How I discovered that was I was thinking about what size links to put in my build list, and couldn’t remember how far the axle was from the 4 bar mounts. Then I tried to remember where the mounts were by remembering where the structure went when the penny dropped and I realized I had left some very important bits off the frame. And also left off the bits that triangulated the mounts for both the front and rear 4 bars. Not a great tragedy, but there would be some flex in the mounts without the bracing, enough maybe to feel under hard braking while racing. I did figure out where to mount the frame ends of the 4 bars, on the roll cage front and rear hoops. And I did figure out how to brace them so they won’t move around. It made the frame about 10 pounds heavier, but really there was nothing else I could have done except leave the mounts all floppy. Also the braces make getting in and out of the car much easier, like having a ladder permanently mounted on the side of the car.

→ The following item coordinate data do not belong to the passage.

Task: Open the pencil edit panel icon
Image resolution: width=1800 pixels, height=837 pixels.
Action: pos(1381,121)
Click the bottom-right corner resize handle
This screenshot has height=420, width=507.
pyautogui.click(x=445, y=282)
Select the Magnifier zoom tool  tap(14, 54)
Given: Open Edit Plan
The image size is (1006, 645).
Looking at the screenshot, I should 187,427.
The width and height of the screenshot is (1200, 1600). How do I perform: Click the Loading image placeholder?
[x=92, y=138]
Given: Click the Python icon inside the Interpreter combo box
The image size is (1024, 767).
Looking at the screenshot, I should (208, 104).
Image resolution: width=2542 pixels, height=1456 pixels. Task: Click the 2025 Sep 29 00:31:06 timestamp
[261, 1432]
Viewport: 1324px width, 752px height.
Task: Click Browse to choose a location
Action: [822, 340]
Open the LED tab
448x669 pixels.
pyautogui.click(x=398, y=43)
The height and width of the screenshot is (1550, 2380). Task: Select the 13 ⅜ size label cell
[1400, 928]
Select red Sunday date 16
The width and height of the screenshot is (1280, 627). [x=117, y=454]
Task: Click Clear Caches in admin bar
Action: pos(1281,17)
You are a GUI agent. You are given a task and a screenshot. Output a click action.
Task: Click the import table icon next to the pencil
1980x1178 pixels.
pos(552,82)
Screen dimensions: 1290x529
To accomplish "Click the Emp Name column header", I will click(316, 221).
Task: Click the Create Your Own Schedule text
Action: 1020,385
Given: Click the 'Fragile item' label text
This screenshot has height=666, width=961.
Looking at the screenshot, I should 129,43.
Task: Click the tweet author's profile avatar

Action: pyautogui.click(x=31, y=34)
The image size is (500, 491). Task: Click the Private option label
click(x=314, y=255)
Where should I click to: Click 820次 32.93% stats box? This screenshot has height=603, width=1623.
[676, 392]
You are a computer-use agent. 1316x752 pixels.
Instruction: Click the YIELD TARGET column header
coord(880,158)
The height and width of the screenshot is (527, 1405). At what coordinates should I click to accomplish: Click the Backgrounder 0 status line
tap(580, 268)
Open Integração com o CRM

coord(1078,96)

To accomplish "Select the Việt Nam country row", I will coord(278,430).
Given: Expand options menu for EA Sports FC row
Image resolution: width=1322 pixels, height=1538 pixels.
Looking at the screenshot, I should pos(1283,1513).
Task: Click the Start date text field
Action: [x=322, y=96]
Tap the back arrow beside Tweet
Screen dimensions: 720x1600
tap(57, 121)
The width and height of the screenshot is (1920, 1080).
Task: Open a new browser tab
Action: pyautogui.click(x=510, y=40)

The other thing that sketching out the frame did was confirm the engine mounts will in fact come naturally close to frame members, especially the front and rear mounts on the center rear frame member, but the left and right mounts are going to be right on and real close to the rear diagonal frame members, respectively. That means all the engine mounts are going to be on the bottom plane of the frame, but with the braces the rear of the frame is going to resemble a Birdcage Maserati.
Now obviously I’m not going to go with such a complicated design, especially since it isn’t any lighter or stiffer than what I’m doing.
And since I need to get up early-ish tomorrow I’m putting this one to bed, and then me right after.